**DATA EXTRACTS:**
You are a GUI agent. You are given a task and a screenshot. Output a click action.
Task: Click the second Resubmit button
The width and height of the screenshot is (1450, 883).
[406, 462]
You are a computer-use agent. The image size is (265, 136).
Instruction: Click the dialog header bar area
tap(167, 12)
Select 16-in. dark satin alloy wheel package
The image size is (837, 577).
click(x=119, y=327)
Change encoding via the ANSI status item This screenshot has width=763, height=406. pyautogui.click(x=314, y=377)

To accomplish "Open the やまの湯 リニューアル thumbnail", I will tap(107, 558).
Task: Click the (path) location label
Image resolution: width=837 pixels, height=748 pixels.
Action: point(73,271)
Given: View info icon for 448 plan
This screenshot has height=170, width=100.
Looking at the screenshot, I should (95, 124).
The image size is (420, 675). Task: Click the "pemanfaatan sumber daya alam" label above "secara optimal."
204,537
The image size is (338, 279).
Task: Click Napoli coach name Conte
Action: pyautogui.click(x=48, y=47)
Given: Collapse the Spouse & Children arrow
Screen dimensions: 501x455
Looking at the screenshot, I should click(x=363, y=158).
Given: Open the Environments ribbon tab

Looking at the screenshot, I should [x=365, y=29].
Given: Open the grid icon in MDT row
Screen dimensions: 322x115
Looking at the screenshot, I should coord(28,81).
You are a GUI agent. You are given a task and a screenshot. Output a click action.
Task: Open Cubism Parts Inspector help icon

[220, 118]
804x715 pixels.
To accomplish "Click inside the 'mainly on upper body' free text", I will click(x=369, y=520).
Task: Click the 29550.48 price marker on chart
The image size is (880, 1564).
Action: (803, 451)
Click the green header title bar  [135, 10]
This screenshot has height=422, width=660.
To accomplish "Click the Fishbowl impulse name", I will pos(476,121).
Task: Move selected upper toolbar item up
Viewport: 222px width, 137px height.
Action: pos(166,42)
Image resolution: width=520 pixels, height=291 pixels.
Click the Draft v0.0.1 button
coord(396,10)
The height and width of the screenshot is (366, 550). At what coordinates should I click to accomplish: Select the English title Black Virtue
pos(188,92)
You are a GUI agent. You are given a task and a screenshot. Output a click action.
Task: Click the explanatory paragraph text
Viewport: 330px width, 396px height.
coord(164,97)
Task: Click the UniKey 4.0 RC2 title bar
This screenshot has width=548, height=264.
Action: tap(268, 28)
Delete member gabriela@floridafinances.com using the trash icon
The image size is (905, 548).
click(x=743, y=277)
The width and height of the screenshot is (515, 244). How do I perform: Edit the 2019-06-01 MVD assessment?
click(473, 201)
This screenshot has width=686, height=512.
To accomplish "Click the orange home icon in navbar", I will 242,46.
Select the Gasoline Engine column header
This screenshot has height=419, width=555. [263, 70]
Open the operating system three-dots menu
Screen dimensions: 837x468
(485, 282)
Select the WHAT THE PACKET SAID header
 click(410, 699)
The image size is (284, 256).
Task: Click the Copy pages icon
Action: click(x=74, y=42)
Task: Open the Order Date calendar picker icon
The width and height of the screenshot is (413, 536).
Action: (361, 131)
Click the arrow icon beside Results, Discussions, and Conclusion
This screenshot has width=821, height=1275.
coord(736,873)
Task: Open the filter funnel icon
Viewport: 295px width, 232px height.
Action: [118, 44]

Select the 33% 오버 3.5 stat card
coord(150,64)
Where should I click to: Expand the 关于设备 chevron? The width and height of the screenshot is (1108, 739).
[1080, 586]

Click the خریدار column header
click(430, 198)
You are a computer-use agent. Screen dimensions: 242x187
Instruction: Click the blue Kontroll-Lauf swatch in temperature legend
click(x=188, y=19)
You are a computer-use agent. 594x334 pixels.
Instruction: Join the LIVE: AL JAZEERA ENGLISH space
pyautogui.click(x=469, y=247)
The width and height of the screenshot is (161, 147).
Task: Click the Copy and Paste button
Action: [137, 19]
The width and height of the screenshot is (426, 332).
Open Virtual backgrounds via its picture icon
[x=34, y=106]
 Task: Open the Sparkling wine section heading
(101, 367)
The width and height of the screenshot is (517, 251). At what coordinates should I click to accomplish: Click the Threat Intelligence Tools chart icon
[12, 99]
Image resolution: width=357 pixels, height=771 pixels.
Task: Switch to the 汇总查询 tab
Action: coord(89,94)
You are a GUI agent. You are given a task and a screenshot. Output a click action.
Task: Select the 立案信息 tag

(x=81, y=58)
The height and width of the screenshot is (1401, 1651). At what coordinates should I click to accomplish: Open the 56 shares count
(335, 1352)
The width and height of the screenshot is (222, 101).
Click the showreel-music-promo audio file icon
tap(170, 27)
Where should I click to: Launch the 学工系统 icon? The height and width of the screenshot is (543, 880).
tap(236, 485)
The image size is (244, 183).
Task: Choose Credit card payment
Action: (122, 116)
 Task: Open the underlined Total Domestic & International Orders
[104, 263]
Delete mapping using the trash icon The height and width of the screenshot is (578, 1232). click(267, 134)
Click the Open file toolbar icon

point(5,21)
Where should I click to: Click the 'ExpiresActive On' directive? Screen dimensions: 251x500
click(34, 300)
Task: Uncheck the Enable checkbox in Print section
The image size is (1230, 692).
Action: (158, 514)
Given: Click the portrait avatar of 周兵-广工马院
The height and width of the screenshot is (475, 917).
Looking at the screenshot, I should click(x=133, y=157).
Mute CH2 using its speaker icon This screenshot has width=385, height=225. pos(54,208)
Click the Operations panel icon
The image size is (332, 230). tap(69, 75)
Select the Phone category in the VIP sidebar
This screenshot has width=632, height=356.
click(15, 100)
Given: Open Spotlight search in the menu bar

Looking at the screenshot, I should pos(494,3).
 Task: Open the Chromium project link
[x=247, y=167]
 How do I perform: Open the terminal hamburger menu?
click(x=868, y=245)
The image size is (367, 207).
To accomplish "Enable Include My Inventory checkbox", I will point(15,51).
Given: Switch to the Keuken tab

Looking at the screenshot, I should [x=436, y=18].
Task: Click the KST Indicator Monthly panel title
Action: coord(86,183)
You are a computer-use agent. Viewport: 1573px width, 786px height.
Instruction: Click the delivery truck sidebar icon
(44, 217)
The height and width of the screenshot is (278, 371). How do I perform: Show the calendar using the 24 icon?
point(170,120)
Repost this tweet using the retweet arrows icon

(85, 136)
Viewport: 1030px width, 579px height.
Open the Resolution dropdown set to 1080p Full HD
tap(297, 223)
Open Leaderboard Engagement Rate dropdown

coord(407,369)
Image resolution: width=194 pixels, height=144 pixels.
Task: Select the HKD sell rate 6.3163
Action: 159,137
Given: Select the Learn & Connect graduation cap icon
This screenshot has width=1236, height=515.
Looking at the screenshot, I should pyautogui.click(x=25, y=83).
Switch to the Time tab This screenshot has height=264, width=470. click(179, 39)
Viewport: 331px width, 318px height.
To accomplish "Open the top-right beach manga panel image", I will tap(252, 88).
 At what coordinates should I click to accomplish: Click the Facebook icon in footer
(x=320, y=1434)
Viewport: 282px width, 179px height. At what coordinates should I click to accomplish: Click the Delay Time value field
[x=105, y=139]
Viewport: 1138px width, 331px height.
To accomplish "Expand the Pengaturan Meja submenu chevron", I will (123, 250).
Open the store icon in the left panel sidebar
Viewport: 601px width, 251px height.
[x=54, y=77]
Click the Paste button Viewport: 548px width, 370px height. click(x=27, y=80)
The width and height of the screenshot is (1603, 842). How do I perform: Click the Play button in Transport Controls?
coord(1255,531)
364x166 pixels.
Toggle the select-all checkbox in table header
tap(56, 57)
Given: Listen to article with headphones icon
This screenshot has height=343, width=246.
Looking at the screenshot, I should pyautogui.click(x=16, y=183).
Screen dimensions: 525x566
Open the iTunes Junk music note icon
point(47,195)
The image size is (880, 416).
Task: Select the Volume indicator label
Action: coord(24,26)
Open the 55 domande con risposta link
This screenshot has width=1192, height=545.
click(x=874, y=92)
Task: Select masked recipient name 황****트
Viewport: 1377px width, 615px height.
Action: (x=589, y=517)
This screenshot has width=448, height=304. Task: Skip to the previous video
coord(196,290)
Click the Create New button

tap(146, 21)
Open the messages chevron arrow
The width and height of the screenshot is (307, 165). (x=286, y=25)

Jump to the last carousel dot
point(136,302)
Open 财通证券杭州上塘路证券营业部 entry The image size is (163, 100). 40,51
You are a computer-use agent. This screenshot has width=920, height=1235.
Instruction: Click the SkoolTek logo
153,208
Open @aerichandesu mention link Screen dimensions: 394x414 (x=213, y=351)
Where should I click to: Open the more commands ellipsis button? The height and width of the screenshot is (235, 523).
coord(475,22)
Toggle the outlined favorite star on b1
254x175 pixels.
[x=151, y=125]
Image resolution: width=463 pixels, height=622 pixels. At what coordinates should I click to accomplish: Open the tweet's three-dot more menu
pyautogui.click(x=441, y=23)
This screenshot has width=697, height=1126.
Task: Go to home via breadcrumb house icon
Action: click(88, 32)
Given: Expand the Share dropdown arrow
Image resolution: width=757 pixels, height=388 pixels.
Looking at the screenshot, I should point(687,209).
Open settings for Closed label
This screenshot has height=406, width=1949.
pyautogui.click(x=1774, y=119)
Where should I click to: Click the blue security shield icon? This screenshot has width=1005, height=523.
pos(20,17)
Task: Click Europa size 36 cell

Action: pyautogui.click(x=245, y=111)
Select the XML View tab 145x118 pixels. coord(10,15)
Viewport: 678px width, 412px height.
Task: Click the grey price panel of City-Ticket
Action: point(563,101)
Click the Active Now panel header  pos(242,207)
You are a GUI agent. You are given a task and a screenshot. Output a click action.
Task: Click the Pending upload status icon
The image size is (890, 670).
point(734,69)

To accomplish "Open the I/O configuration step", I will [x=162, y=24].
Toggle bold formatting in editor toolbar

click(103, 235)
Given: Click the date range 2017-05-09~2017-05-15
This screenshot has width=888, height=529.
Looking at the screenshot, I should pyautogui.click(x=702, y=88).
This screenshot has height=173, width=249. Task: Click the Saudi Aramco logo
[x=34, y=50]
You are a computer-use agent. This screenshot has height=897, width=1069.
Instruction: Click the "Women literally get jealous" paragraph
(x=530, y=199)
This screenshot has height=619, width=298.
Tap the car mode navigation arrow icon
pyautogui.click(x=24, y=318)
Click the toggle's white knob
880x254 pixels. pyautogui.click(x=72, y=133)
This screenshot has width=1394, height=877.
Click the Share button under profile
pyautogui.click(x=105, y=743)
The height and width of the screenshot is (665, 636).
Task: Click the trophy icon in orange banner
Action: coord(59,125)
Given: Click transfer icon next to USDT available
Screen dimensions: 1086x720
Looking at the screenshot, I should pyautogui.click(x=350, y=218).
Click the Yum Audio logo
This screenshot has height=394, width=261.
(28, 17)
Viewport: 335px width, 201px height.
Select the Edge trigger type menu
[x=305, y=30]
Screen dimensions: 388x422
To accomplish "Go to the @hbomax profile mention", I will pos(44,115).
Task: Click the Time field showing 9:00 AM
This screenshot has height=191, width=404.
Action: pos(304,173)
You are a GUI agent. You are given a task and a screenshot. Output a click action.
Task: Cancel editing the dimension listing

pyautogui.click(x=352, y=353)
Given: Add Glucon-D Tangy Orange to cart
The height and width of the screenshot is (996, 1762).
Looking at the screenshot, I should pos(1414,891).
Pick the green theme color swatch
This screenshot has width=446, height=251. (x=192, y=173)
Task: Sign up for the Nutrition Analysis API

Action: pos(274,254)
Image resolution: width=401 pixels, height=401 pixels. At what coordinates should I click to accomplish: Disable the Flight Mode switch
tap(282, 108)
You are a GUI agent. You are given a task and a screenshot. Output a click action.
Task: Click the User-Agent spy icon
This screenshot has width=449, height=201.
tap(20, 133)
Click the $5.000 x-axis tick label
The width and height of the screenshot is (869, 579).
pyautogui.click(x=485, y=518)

**EXERCISE GOAL:** From the records above, transcribe exactly the run of lines that opens with the line holding "Image resolution: width=757" and closes with the line holding "Given: Click transfer", both included.

**ANSWER SECTION:**
Image resolution: width=757 pixels, height=388 pixels.
Looking at the screenshot, I should point(687,209).
Open settings for Closed label
This screenshot has height=406, width=1949.
pyautogui.click(x=1774, y=119)
Where should I click to: Click the blue security shield icon? This screenshot has width=1005, height=523.
pos(20,17)
Task: Click Europa size 36 cell

Action: pyautogui.click(x=245, y=111)
Select the XML View tab 145x118 pixels. coord(10,15)
Viewport: 678px width, 412px height.
Task: Click the grey price panel of City-Ticket
Action: point(563,101)
Click the Active Now panel header  pos(242,207)
You are a GUI agent. You are given a task and a screenshot. Output a click action.
Task: Click the Pending upload status icon
The image size is (890, 670).
point(734,69)

To accomplish "Open the I/O configuration step", I will [x=162, y=24].
Toggle bold formatting in editor toolbar

click(103, 235)
Given: Click the date range 2017-05-09~2017-05-15
This screenshot has width=888, height=529.
Looking at the screenshot, I should pyautogui.click(x=702, y=88).
This screenshot has height=173, width=249. Task: Click the Saudi Aramco logo
[x=34, y=50]
You are a computer-use agent. This screenshot has height=897, width=1069.
Instruction: Click the "Women literally get jealous" paragraph
(x=530, y=199)
This screenshot has height=619, width=298.
Tap the car mode navigation arrow icon
pyautogui.click(x=24, y=318)
Click the toggle's white knob
880x254 pixels. pyautogui.click(x=72, y=133)
This screenshot has width=1394, height=877.
Click the Share button under profile
pyautogui.click(x=105, y=743)
The height and width of the screenshot is (665, 636).
Task: Click the trophy icon in orange banner
Action: coord(59,125)
Given: Click transfer icon next to USDT available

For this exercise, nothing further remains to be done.